▶ _УКАЗАНИЯ К УПРАЖНЕНИЮ_: Представьте все данные ниже в виде таблицы Markdown с колонками «№» и «Строка», указав в первой номер строки, а во второй саму строку. Пустые строки пропустите.

▶ _ИЗВЛЕЧЁННЫЕ ДАННЫЕ_:
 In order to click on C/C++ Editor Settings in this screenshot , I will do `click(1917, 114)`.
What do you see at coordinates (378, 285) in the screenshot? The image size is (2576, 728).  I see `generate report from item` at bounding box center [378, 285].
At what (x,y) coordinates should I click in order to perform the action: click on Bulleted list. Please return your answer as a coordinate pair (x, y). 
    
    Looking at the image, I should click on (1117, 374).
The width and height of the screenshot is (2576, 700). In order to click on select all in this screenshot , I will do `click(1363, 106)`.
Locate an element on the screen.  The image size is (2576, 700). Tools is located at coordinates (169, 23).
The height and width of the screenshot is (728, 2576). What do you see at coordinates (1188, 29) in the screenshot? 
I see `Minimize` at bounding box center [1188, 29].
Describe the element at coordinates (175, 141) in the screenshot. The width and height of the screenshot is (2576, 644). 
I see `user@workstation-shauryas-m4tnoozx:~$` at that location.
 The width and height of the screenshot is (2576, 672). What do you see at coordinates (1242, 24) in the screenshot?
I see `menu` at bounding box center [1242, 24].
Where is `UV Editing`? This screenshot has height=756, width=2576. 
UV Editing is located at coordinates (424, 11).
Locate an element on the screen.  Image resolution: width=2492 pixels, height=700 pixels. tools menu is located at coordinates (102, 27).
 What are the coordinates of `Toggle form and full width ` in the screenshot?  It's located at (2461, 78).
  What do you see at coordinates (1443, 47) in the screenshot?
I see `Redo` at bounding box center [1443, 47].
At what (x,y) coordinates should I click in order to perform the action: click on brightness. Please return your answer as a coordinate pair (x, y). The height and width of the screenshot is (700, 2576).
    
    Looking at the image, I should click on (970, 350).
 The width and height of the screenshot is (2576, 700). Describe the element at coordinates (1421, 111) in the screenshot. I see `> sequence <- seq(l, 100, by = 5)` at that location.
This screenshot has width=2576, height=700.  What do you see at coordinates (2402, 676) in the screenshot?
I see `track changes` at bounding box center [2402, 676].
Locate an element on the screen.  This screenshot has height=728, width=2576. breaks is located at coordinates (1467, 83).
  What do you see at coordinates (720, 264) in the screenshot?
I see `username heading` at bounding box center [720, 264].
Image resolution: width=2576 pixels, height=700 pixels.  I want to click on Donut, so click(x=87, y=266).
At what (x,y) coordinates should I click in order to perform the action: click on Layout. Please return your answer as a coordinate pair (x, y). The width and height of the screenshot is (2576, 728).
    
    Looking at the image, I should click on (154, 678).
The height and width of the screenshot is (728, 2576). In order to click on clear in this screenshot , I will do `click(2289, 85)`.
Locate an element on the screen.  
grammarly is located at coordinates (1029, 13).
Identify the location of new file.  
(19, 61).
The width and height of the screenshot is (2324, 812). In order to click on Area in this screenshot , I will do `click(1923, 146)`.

▶ _ПИСЬМЕННЫЙ ОТВЕТ_:
| № | Строка |
|---|---|
| 1 |  In order to click on C/C++ Editor Settings in this screenshot , I will do `click(1917, 114)`. |
| 2 | What do you see at coordinates (378, 285) in the screenshot? The image size is (2576, 728).  I see `generate report from item` at bounding box center [378, 285]. |
| 3 | At what (x,y) coordinates should I click in order to perform the action: click on Bulleted list. Please return your answer as a coordinate pair (x, y).  |
| 4 |     Looking at the image, I should click on (1117, 374). |
| 5 | The width and height of the screenshot is (2576, 700). In order to click on select all in this screenshot , I will do `click(1363, 106)`. |
| 6 | Locate an element on the screen.  The image size is (2576, 700). Tools is located at coordinates (169, 23). |
| 7 | The height and width of the screenshot is (728, 2576). What do you see at coordinates (1188, 29) in the screenshot?  |
| 8 | I see `Minimize` at bounding box center [1188, 29]. |
| 9 | Describe the element at coordinates (175, 141) in the screenshot. The width and height of the screenshot is (2576, 644).  |
| 10 | I see `user@workstation-shauryas-m4tnoozx:~$` at that location. |
| 11 |  The width and height of the screenshot is (2576, 672). What do you see at coordinates (1242, 24) in the screenshot? |
| 12 | I see `menu` at bounding box center [1242, 24]. |
| 13 | Where is `UV Editing`? This screenshot has height=756, width=2576.  |
| 14 | UV Editing is located at coordinates (424, 11). |
| 15 | Locate an element on the screen.  Image resolution: width=2492 pixels, height=700 pixels. tools menu is located at coordinates (102, 27). |
| 16 |  What are the coordinates of `Toggle form and full width ` in the screenshot?  It's located at (2461, 78). |
| 17 |   What do you see at coordinates (1443, 47) in the screenshot? |
| 18 | I see `Redo` at bounding box center [1443, 47]. |
| 19 | At what (x,y) coordinates should I click in order to perform the action: click on brightness. Please return your answer as a coordinate pair (x, y). The height and width of the screenshot is (700, 2576). |
| 20 |     Looking at the image, I should click on (970, 350). |
| 21 |  The width and height of the screenshot is (2576, 700). Describe the element at coordinates (1421, 111) in the screenshot. I see `> sequence <- seq(l, 100, by = 5)` at that location. |
| 22 | This screenshot has width=2576, height=700.  What do you see at coordinates (2402, 676) in the screenshot? |
| 23 | I see `track changes` at bounding box center [2402, 676]. |
| 24 | Locate an element on the screen.  This screenshot has height=728, width=2576. breaks is located at coordinates (1467, 83). |
| 25 |   What do you see at coordinates (720, 264) in the screenshot? |
| 26 | I see `username heading` at bounding box center [720, 264]. |
| 27 | Image resolution: width=2576 pixels, height=700 pixels.  I want to click on Donut, so click(x=87, y=266). |
| 28 | At what (x,y) coordinates should I click in order to perform the action: click on Layout. Please return your answer as a coordinate pair (x, y). The width and height of the screenshot is (2576, 728). |
| 29 |     Looking at the image, I should click on (154, 678). |
| 30 | The height and width of the screenshot is (728, 2576). In order to click on clear in this screenshot , I will do `click(2289, 85)`. |
| 31 | Locate an element on the screen.   |
| 32 | grammarly is located at coordinates (1029, 13). |
| 33 | Identify the location of new file.   |
| 34 | (19, 61). |
| 35 | The width and height of the screenshot is (2324, 812). In order to click on Area in this screenshot , I will do `click(1923, 146)`. |